[ENTRIES SHOWN]
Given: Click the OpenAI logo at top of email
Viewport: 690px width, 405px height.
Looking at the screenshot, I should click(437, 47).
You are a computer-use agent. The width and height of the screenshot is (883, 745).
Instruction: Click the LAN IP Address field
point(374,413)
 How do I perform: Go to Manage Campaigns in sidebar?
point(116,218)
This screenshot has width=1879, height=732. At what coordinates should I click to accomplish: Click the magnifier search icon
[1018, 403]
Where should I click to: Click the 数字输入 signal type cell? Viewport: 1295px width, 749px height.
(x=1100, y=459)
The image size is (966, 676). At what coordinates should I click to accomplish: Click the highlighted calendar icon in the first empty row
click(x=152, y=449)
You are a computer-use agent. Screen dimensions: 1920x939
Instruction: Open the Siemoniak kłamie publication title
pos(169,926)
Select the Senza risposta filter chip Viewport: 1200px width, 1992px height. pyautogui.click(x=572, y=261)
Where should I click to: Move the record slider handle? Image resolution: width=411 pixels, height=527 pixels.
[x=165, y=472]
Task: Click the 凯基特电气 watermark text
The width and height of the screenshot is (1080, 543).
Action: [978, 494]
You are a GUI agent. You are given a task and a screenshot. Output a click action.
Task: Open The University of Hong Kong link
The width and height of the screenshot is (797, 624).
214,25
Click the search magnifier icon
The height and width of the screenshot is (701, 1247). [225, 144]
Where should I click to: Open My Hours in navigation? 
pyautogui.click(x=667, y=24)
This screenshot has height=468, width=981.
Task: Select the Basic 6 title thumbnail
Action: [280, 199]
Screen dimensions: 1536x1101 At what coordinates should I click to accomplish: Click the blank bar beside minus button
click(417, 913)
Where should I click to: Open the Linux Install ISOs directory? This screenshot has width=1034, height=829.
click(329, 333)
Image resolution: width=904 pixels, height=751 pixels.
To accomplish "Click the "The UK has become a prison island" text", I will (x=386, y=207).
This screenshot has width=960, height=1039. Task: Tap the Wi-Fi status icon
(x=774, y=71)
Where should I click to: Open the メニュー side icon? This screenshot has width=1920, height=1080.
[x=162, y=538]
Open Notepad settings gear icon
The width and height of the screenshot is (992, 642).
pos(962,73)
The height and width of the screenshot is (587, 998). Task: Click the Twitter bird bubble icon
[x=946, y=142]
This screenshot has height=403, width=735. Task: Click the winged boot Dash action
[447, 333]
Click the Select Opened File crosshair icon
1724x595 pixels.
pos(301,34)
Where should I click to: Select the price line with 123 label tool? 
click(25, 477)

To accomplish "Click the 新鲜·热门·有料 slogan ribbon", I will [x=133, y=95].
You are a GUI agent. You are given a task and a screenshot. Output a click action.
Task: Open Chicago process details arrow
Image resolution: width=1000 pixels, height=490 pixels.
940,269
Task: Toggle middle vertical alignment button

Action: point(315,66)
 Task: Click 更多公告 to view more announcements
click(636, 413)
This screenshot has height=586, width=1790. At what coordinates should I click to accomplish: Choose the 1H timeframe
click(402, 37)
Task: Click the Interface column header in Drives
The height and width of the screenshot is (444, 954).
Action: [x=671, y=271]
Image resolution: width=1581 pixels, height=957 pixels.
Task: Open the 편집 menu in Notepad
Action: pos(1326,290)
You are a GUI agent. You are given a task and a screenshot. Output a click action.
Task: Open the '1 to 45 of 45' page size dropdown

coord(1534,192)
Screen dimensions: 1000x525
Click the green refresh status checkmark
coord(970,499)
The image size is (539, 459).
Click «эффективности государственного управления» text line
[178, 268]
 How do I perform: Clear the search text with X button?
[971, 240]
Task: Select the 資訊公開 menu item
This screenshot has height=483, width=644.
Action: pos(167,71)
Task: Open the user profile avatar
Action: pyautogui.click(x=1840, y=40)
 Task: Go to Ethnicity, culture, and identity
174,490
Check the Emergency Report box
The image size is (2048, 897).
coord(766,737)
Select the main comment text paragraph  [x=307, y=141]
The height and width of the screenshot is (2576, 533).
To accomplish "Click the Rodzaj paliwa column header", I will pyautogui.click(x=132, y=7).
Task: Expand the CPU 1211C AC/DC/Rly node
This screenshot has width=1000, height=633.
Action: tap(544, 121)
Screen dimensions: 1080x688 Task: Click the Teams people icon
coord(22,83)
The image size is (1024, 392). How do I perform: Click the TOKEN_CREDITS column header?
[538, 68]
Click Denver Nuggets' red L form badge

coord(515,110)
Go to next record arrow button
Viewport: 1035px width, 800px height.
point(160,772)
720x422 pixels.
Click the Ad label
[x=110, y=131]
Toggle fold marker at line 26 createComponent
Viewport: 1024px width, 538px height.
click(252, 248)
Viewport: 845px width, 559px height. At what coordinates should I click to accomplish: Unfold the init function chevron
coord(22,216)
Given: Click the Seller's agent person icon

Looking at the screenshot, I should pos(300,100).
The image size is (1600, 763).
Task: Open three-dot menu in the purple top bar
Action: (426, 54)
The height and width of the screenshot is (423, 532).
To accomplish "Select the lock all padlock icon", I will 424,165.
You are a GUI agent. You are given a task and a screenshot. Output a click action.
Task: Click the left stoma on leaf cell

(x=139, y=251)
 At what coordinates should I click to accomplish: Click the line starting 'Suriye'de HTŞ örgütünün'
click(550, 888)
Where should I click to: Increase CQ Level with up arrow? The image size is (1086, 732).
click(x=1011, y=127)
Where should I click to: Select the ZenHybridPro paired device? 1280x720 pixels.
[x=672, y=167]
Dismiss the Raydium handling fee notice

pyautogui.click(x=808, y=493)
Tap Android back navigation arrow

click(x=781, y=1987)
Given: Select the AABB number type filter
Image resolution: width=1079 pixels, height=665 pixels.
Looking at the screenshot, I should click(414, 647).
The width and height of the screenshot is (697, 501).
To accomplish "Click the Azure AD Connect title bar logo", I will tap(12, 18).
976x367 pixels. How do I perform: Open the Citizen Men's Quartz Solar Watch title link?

[PROBLEM]
Line by line, restate the data exactly.

[ANSWER SECTION]
Given: Click the OpenAI logo at top of email
Viewport: 690px width, 405px height.
Looking at the screenshot, I should click(437, 47).
You are a computer-use agent. The width and height of the screenshot is (883, 745).
Instruction: Click the LAN IP Address field
point(374,413)
 How do I perform: Go to Manage Campaigns in sidebar?
point(116,218)
This screenshot has width=1879, height=732. At what coordinates should I click to accomplish: Click the magnifier search icon
[1018, 403]
Where should I click to: Click the 数字输入 signal type cell? Viewport: 1295px width, 749px height.
(x=1100, y=459)
The image size is (966, 676). At what coordinates should I click to accomplish: Click the highlighted calendar icon in the first empty row
click(x=152, y=449)
You are a computer-use agent. Screen dimensions: 1920x939
Instruction: Open the Siemoniak kłamie publication title
pos(169,926)
Select the Senza risposta filter chip Viewport: 1200px width, 1992px height. pyautogui.click(x=572, y=261)
Where should I click to: Move the record slider handle? Image resolution: width=411 pixels, height=527 pixels.
[x=165, y=472]
Task: Click the 凯基特电气 watermark text
The width and height of the screenshot is (1080, 543).
Action: [978, 494]
You are a GUI agent. You are given a task and a screenshot. Output a click action.
Task: Open The University of Hong Kong link
The width and height of the screenshot is (797, 624).
214,25
Click the search magnifier icon
The height and width of the screenshot is (701, 1247). [225, 144]
Where should I click to: Open My Hours in navigation? 
pyautogui.click(x=667, y=24)
This screenshot has height=468, width=981.
Task: Select the Basic 6 title thumbnail
Action: [280, 199]
Screen dimensions: 1536x1101 At what coordinates should I click to accomplish: Click the blank bar beside minus button
click(417, 913)
Where should I click to: Open the Linux Install ISOs directory? This screenshot has width=1034, height=829.
click(329, 333)
Image resolution: width=904 pixels, height=751 pixels.
To accomplish "Click the "The UK has become a prison island" text", I will (x=386, y=207).
This screenshot has width=960, height=1039. Task: Tap the Wi-Fi status icon
(x=774, y=71)
Where should I click to: Open the メニュー side icon? This screenshot has width=1920, height=1080.
[x=162, y=538]
Open Notepad settings gear icon
The width and height of the screenshot is (992, 642).
pos(962,73)
The height and width of the screenshot is (587, 998). Task: Click the Twitter bird bubble icon
[x=946, y=142]
This screenshot has height=403, width=735. Task: Click the winged boot Dash action
[447, 333]
Click the Select Opened File crosshair icon
1724x595 pixels.
pos(301,34)
Where should I click to: Select the price line with 123 label tool? 
click(25, 477)

To accomplish "Click the 新鲜·热门·有料 slogan ribbon", I will [x=133, y=95].
You are a GUI agent. You are given a task and a screenshot. Output a click action.
Task: Open Chicago process details arrow
Image resolution: width=1000 pixels, height=490 pixels.
940,269
Task: Toggle middle vertical alignment button

Action: point(315,66)
 Task: Click 更多公告 to view more announcements
click(636, 413)
This screenshot has height=586, width=1790. At what coordinates should I click to accomplish: Choose the 1H timeframe
click(402, 37)
Task: Click the Interface column header in Drives
The height and width of the screenshot is (444, 954).
Action: [x=671, y=271]
Image resolution: width=1581 pixels, height=957 pixels.
Task: Open the 편집 menu in Notepad
Action: pos(1326,290)
You are a GUI agent. You are given a task and a screenshot. Output a click action.
Task: Open the '1 to 45 of 45' page size dropdown

coord(1534,192)
Screen dimensions: 1000x525
Click the green refresh status checkmark
coord(970,499)
The image size is (539, 459).
Click «эффективности государственного управления» text line
[178, 268]
 How do I perform: Clear the search text with X button?
[971, 240]
Task: Select the 資訊公開 menu item
This screenshot has height=483, width=644.
Action: pos(167,71)
Task: Open the user profile avatar
Action: pyautogui.click(x=1840, y=40)
 Task: Go to Ethnicity, culture, and identity
174,490
Check the Emergency Report box
The image size is (2048, 897).
coord(766,737)
Select the main comment text paragraph  [x=307, y=141]
The height and width of the screenshot is (2576, 533).
To accomplish "Click the Rodzaj paliwa column header", I will pyautogui.click(x=132, y=7).
Task: Expand the CPU 1211C AC/DC/Rly node
This screenshot has width=1000, height=633.
Action: tap(544, 121)
Screen dimensions: 1080x688 Task: Click the Teams people icon
coord(22,83)
The image size is (1024, 392). How do I perform: Click the TOKEN_CREDITS column header?
[538, 68]
Click Denver Nuggets' red L form badge

coord(515,110)
Go to next record arrow button
Viewport: 1035px width, 800px height.
point(160,772)
720x422 pixels.
Click the Ad label
[x=110, y=131]
Toggle fold marker at line 26 createComponent
Viewport: 1024px width, 538px height.
click(252, 248)
Viewport: 845px width, 559px height. At what coordinates should I click to accomplish: Unfold the init function chevron
coord(22,216)
Given: Click the Seller's agent person icon

Looking at the screenshot, I should pos(300,100).
The image size is (1600, 763).
Task: Open three-dot menu in the purple top bar
Action: (426, 54)
The height and width of the screenshot is (423, 532).
To accomplish "Select the lock all padlock icon", I will 424,165.
You are a GUI agent. You are given a task and a screenshot. Output a click action.
Task: Click the left stoma on leaf cell

(x=139, y=251)
 At what coordinates should I click to accomplish: Click the line starting 'Suriye'de HTŞ örgütünün'
click(550, 888)
Where should I click to: Increase CQ Level with up arrow? The image size is (1086, 732).
click(x=1011, y=127)
Where should I click to: Select the ZenHybridPro paired device? 1280x720 pixels.
[x=672, y=167]
Dismiss the Raydium handling fee notice

pyautogui.click(x=808, y=493)
Tap Android back navigation arrow

click(x=781, y=1987)
Given: Select the AABB number type filter
Image resolution: width=1079 pixels, height=665 pixels.
Looking at the screenshot, I should click(414, 647).
The width and height of the screenshot is (697, 501).
To accomplish "Click the Azure AD Connect title bar logo", I will tap(12, 18).
976x367 pixels. How do I perform: Open the Citizen Men's Quartz Solar Watch title link?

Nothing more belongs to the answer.